* Quoted passage *
_ _ _ _
In the first quarter, Outotec complemented its technologies by acquiring the Chena® (Chemistry Navigator) technology and trademark from the Finnish company Liqum. The technology acquisition will further improve Outotec's competitiveness in the fields of minerals processing and hydrometallurgical process solutions. Chena® technology is a patented
electrochemistry measurement technology for improving the efficiency of production processes.
Outotec's research centers in Pori and Frankfurt were active in carrying out in-house development and implementation projects as well as test work for customers in 2007. In total, some 175 employees work in the Pori and Frankfurt Research Centers.
PERSONNEL
At the end of 2007, Outotec had a total of 2,144 employees (December 31, 2006: 1,797). In 2007, Outotec had an average of 2,031 employees (2006: 1,825). The number of personnel increased by 347 compared to the corresponding period of 2006 due to business growth and the accompanying active recruitment. Temporary employees accounted for some 14% of the total number of employees.
Distribution of personnel by country
| December 31, 2007 | December 31, 2006 | Change, % |
Finland | 835 | 765 | 9.2 |
Germany | 323 | 295 | 9.5 |
Rest of Europe | 219 | 200 | 9.5 |
Americas | 463 | 265 | 74.7 |
Australia | 185 | 176 | 5.1 |
Rest of the world | 119 | 96 | 24.0 |
Total | 2,144 | 1,797 | 19.3 |
At the end of December 2007, in addition to the personnel on Outotec's payroll, the company had roughly 490 full-time equivalent contracted people working in project engineering, management and construction. The number of contracted people at any given time changes depending on the active project mix and local rules and regulations.
In 2007, salaries and other employee benefit expenses totaled EUR 135.4 million (2006: EUR 116.6 million).
SHARE-BASED INCENTIVE PROGRAM FOR KEY PERSONNEL
On March 23, 2007, Outotec published a share-based incentive program. The purpose of the incentive program is to obtain key employees' commitment and to encourage them in achieving the company's financial targets, as well as to increase the company's shareholder value. Some 20 key employees are participants in the two-year share-based incentive program. The earnings period started on January 1, 2007 and ends on December 31, 2008.
_ _ _ _
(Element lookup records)
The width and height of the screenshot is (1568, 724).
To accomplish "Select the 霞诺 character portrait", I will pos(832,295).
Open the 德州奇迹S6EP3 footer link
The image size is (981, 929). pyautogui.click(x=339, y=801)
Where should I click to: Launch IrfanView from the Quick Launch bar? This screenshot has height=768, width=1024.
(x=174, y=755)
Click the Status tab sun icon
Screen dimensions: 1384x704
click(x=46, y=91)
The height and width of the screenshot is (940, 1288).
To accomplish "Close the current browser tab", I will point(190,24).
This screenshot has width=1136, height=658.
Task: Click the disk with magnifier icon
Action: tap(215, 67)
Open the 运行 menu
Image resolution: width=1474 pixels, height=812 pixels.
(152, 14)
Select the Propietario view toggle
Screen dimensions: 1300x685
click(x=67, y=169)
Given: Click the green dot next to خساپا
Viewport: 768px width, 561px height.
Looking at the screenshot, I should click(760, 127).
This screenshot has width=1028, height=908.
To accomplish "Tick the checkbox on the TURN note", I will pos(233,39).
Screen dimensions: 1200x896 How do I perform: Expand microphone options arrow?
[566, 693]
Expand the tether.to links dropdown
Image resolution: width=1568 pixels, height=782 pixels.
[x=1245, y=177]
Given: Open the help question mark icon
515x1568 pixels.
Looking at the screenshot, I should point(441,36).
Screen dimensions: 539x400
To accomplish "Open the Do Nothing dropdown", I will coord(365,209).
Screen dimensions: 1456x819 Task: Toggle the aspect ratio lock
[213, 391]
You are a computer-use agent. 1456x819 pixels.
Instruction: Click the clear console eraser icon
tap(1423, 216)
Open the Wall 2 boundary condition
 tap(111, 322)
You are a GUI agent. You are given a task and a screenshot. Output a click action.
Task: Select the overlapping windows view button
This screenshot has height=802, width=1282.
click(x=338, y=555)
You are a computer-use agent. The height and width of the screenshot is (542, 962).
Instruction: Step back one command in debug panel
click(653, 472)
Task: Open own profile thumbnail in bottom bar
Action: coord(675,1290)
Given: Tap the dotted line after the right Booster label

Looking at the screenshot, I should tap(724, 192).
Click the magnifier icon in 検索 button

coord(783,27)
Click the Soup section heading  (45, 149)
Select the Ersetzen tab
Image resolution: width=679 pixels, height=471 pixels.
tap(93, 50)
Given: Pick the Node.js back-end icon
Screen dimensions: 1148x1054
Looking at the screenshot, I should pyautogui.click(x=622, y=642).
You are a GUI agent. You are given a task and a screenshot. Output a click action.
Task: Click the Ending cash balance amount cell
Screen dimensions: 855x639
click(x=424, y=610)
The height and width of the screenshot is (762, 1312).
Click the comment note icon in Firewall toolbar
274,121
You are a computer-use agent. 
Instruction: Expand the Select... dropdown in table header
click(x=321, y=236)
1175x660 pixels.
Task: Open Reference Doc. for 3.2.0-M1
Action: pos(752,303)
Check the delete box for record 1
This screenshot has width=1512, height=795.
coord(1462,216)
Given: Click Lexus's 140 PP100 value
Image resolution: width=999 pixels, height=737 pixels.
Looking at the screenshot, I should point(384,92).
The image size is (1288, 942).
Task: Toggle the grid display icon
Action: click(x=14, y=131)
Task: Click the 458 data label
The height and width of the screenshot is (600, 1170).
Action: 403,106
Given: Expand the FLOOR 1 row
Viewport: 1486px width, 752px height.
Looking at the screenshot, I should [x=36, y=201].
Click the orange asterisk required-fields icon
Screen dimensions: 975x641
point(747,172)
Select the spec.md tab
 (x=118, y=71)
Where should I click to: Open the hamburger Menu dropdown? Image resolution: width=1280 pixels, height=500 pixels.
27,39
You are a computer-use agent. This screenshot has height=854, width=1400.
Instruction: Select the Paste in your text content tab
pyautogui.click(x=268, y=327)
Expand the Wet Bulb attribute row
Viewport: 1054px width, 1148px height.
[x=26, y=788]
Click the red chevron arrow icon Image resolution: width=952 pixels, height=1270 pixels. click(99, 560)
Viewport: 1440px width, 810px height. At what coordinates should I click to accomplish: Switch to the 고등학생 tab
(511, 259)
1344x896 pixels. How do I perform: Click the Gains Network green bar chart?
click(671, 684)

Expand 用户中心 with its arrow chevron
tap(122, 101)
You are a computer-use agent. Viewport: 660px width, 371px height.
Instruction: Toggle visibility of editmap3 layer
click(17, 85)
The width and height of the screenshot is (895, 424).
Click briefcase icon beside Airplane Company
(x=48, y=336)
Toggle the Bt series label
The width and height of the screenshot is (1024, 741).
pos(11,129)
_ _ _ _
* Goals *
a) List every country or region shown in the table of personnel distribution in the Outotec report excerpt. Leave out the total row.
b) In the Outotec report excerpt, what was the company's average number of employees in 2007?
c) Resume the Outotec report excerpt after its last sentence.

* Outputs in order *
a) Finland, Germany, Rest of Europe, Americas, Australia, Rest of the world

b) 2,031

c)
The reward paid to the key personnel is determined by the achievement of the targets set for the development of the company's net profit and order backlog. The reward is paid in shares and as a cash payment (which roughly covers income taxes payable for the reward). The shares will be allocated to the key personnel in the spring of 2009, if the earnings criteria are met. The maximum reward of the incentive program is EUR 6.7 million.
SHARE AND SHARE CAPITAL
Outotec's shares were entered in the Finnish Book-Entry Securities System on September 22, 2006. The company's share capital is EUR 16.8 million, consisting of 42.0 million shares. The counter-book value of the share is EUR 0.40 per share. Each share entitles its holder to one vote at general meetings of shareholders of the company. At the end of 2007, the company did not hold any treasury shares. Shares held in 14 nominee registers accounted for 85.86% of all Outotec shares at the end of 2007.
TRADING AND MARKET CAPITALIZATION
Outotec's shares are listed on the OMX Nordic Exchange Helsinki (OTE1V). In 2007, the highest quotation for a share in the company was EUR 54.75 and the lowest EUR 19.25. The trading of Outotec shares in 2007 exceeded 138 million shares, with a total value of over EUR 5,000 million. On April 27, 2007, former parent company Outokumpu Oyj sold its remaining stake of 12% in Outotec Oyj. On December 31, 2007, Outotec's market capitalization was EUR 1,579 million and the last quotation for Outotec's share was EUR 37.60.
RESOLUTIONS OF THE ANNUAL GENERAL MEETING 2007
Outokumpu Technology Oyj's Annual General Meeting (AGM) was held on April 2, 2007, in Espoo, Finland. The AGM approved the parent company's and the group's Financial Statements, and discharged the members of the Board of Directors and the CEO from liability for the 2006 financial year. The AGM decided that a dividend of EUR 0.35 per share be paid for the financial year that ended on December 31, 2006. The dividend record date was April 5, 2007, and the dividends (totaling EUR 14.7 million) were paid on April 17, 2007.
The AGM decided that the number of Board members, including Chairman and Vice Chairman, should be five (5). Mr. Carl-Gustaf Bergström, Mr. Karri Kaitue, Mr. Hannu Linnoinen, Mr. Anssi Soila and Mr. Risto Virrankoski were re-elected as members of the Board of Directors for the term expiring at the end of the next AGM. The AGM re-elected Mr. Risto Virrankoski as the Chairman and Mr. Karri Kaitue as the Vice Chairman of the Board of Directors.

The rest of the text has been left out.